Provided records »
++++++++
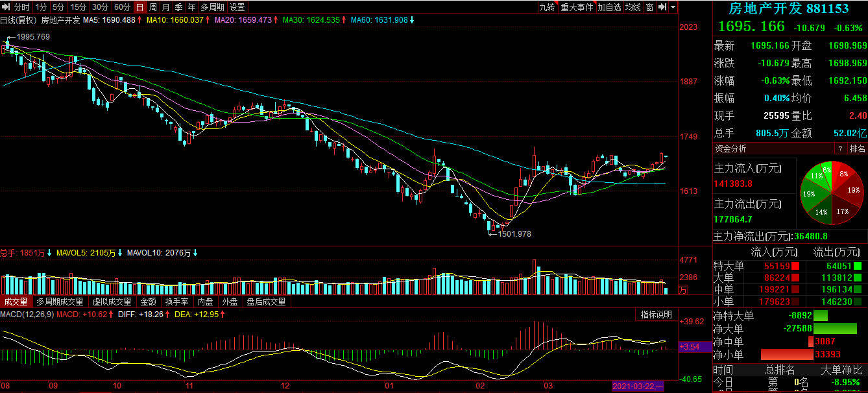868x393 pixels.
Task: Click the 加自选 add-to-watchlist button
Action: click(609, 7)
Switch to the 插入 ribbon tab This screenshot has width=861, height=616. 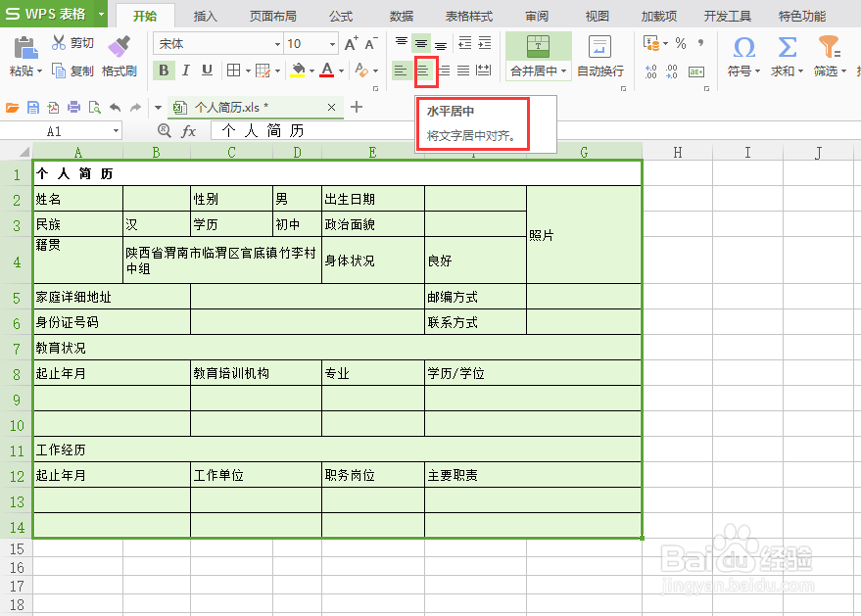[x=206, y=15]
++++++++
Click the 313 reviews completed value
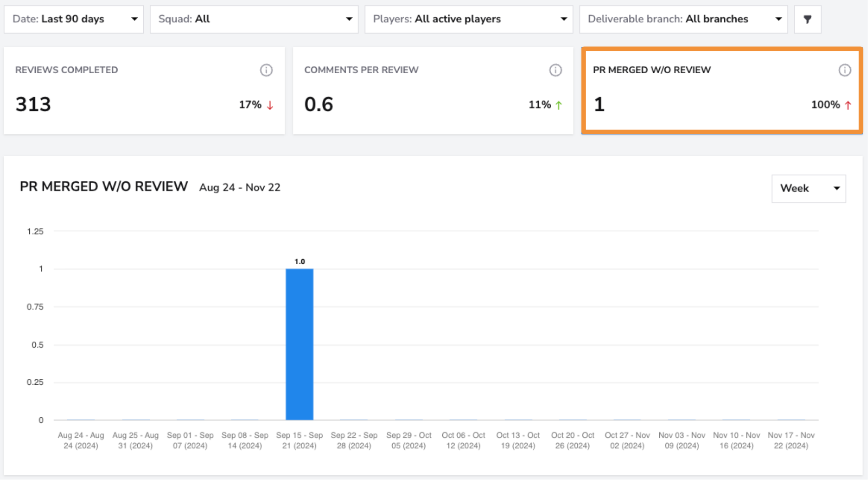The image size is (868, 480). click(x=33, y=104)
++++++++
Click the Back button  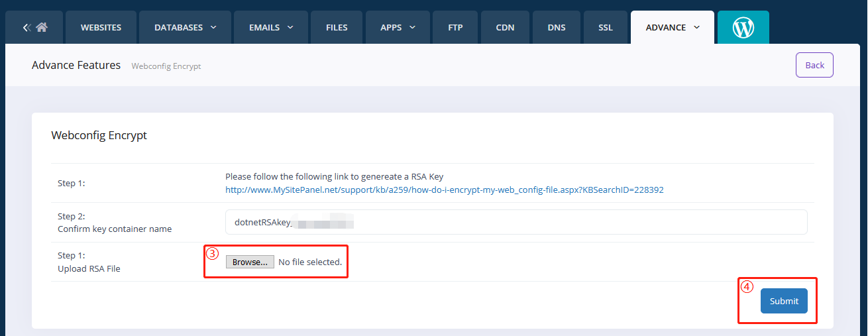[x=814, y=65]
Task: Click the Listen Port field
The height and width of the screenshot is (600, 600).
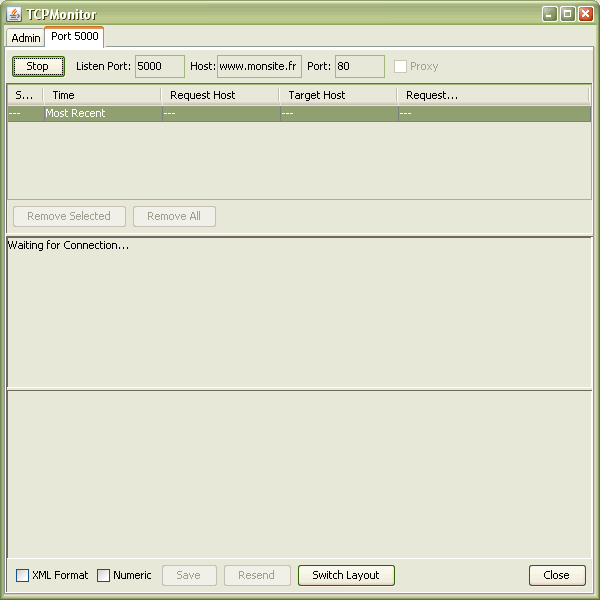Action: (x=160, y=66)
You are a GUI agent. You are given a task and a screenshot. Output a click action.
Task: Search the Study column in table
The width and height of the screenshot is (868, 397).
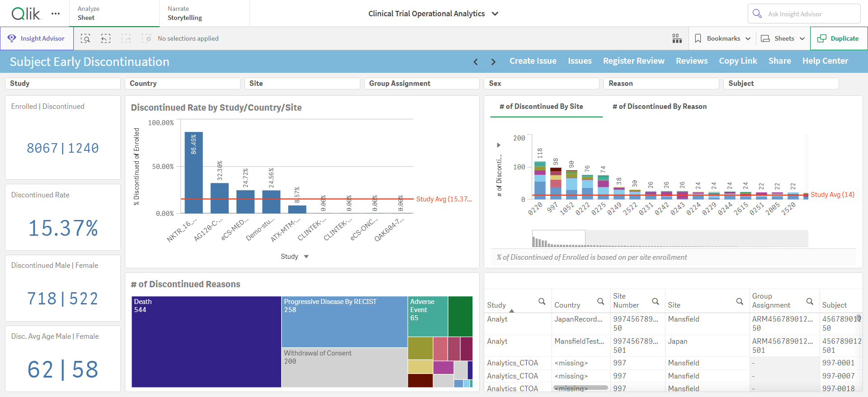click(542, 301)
++++++++
In the listing above, find the line with "Task: Click the Listen Port field" and output every line through the one with "Task: Search the Study column in table", exactly, without the pictures.

Solution to this exercise »
Task: Click the Listen Port field
The height and width of the screenshot is (600, 600).
Action: (x=160, y=66)
You are a GUI agent. You are given a task and a screenshot. Output a click action.
Task: Search the Study column in table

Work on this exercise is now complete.